Content-adaptive visual metadata extraction and enrichment

 

Concerning the work on specific content analysis and search tools, the project analysed the state of the art in the area of semantic retrieval of multimedia (audio-visual) content beyond text resources, i.e., considering the nature of the content to be retrieved in order to better meet the users’ content needs. Consequently, the characteristics of images, video and audio, are exploited for improving accuracy of retrieval results. The annotation of audio-visual content is viewed from two different yet complementary perspectives: automatic and manual annotation techniques. On the one hand, automatic annotation techniques include visual analysis, concept detection, speech-to-text methods, etc. On the other hand, manual techniques range from repurposing existing metadata and manual annotation tools to different crowdsourcing approaches.
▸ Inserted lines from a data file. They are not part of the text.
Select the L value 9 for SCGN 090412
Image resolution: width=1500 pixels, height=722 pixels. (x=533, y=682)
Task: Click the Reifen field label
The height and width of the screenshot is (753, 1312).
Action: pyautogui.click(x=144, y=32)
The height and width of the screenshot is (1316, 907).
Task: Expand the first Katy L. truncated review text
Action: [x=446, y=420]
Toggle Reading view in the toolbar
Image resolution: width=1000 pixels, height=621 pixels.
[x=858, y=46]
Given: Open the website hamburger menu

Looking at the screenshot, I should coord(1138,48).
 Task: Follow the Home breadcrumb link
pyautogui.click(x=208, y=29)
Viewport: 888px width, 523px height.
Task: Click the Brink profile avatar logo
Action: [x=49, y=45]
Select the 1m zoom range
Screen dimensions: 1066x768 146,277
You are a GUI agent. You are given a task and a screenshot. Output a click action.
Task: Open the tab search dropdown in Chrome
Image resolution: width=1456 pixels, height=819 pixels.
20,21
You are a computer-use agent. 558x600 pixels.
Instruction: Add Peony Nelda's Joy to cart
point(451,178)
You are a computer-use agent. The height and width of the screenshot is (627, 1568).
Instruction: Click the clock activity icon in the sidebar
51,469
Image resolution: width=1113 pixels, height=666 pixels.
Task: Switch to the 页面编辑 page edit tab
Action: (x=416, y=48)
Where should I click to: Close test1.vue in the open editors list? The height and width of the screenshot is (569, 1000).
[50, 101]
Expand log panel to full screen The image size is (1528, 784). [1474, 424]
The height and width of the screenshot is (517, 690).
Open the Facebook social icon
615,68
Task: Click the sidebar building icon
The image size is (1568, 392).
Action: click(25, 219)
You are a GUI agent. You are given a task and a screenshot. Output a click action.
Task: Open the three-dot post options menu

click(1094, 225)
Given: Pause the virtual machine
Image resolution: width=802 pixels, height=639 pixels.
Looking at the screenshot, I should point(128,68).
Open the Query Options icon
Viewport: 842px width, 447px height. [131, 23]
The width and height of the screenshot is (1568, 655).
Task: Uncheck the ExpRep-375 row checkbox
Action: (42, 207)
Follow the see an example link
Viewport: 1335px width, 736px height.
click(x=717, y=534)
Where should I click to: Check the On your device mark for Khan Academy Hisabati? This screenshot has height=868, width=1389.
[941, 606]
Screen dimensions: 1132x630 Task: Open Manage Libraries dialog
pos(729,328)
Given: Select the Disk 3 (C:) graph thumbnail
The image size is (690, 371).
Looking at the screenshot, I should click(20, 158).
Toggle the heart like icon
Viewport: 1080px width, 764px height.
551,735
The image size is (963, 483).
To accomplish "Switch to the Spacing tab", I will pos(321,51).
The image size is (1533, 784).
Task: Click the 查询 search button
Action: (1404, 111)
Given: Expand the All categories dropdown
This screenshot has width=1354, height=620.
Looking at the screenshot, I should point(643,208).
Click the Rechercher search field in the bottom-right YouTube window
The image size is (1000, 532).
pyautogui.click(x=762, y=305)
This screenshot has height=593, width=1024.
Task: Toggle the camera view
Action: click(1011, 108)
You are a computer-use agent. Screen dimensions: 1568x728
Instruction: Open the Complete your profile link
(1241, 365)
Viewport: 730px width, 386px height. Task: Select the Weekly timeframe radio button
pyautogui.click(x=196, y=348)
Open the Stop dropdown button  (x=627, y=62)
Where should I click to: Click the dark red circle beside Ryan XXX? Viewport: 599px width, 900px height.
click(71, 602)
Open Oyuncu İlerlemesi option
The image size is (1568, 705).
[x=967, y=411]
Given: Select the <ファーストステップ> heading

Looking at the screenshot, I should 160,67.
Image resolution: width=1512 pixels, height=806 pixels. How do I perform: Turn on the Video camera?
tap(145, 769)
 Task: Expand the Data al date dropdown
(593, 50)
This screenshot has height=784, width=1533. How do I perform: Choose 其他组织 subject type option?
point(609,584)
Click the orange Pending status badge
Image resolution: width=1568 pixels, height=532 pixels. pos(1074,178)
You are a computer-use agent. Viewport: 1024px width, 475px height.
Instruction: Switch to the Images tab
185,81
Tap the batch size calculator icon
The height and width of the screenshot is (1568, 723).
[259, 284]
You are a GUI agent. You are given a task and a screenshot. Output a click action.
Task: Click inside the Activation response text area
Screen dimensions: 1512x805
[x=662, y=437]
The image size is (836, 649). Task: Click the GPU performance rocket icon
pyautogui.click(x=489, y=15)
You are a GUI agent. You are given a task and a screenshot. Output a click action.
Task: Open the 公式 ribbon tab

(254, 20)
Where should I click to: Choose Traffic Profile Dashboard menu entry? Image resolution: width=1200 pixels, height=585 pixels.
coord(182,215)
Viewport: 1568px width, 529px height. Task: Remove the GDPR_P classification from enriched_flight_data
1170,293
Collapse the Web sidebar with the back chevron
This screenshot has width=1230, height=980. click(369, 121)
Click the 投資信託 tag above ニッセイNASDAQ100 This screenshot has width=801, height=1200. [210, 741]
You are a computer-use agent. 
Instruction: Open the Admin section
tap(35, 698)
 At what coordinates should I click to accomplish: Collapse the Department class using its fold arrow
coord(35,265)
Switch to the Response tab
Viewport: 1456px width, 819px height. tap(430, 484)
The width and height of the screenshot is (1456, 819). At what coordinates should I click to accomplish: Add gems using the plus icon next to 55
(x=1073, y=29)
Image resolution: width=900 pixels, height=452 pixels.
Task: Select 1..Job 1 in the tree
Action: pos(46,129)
Algorithms were designed for the recognition of events in videos, with the help of supporting text. A semantic annotation prototype for the annotation of scene/shots and face metadata was developed, integrating results of different visual analysis components. For sports video analysis an efficient player detection and tracking algorithm was developed. Logo detection optimized for football content was implemented and successfully evaluated in this context. A set of automatic quality analysis tools was developed. The project has also worked on near-duplicate detection and linking by combining visual and textual similarity.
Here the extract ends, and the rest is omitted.